I read somewhere that one of the smoothest roads to happiness is to develop an ability to see the positive aspects of those things which, at first glance, may appear to be negatives.
Boy, am I familiar with negatives which seem to be multiplying at my house as I anticipate the arrival of spring.
I can’t get my bank statement to balance, the kitchen sink is dripping and the Christmas decorations still clutter the guest room, waiting patiently and annoyingly to be taken to the attic. Can’t anyone around here do something for themselves!
To make things worse, I wandered around the garden at dawn to observe what perennials might be poking through. Some kind of thorny vine seems to have taken over the landscape. My porch lights are so dusty you can hardly tell there’s a light bulb in inside.
There’s this green tint to the house -I think they call it mildew, and I’m feeling a little green myself. In an effort to avoid insanity, I sat down and made a list of all the spring cleaning chores that need doing. It took two pages. I was so overwhelmed, I wanted to go back to bed and pull the covers over my head.
But no I told myself, be strong. I vowed take one chore each day and work on it at least 30 minutes. Baby steps, sure, but maybe in a couple of months the place won’t look so ragged.

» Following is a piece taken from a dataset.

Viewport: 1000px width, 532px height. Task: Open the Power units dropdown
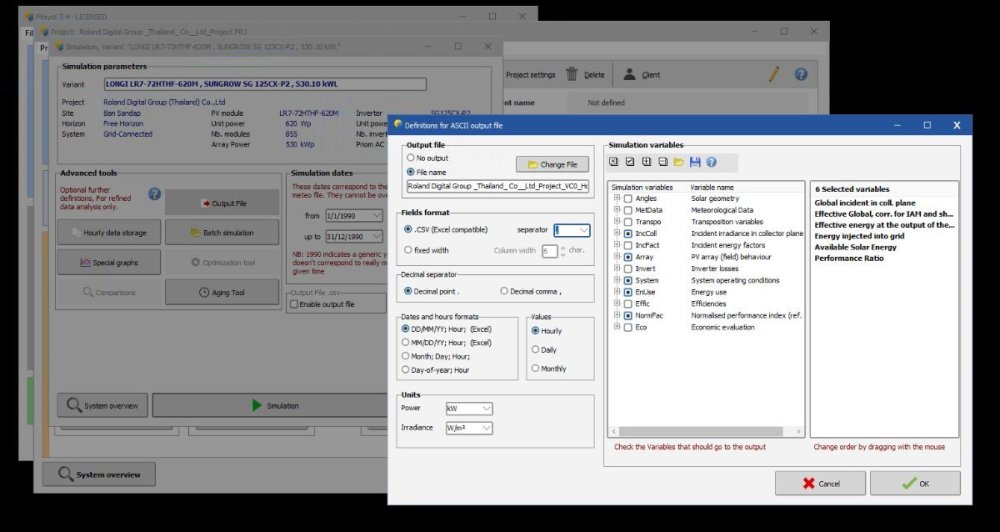486,408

Do we ever find a modicum of perfection in our lives? Maybe without the imperfect, we wouldn’t be able to enjoy or appreciate those perfect moments in our lives. Would we ever have a good hair day if we never had a bad hair day? (I wouldn’t know because I’m still waiting on a good hair day to show up.)
Some people insist we can find beauty hidden within the imperfections of life. Mona Lisa’s half-crooked smile, the Leaning Tower of Pisa, or the pain of birth which produces new life are good examples of beautiful imperfection.
Right now I’m gazing at a fire ant bed under construction and trying to assign it some quality of beauty.
Nevertheless, what purpose would our lives have if we were not challenged to rise above imperfections? Life would eventually get pretty boring if everything were perfect, if we had no home improvement projects to excite us, no closets to clean out, no kitchen to clean up before we get it dirty again.
Simply put, imperfections add purpose to our lives. Without them, we would have nothing to reach for on our life’s journey. At least, this is the message I’m trying to ram through my skull.
Today, I’ll tackle the Christmas decorations. Then again, it’s only 10 months until I’ll need to take them down again. I think I’ll let them live in the guest room – I won’t even need to change the sheets.
I read somewhere that as machines become more and more efficient and perfect, so it will become clear that the imperfection of man is what makes him human. Then, again, the writer was talking about men, not women.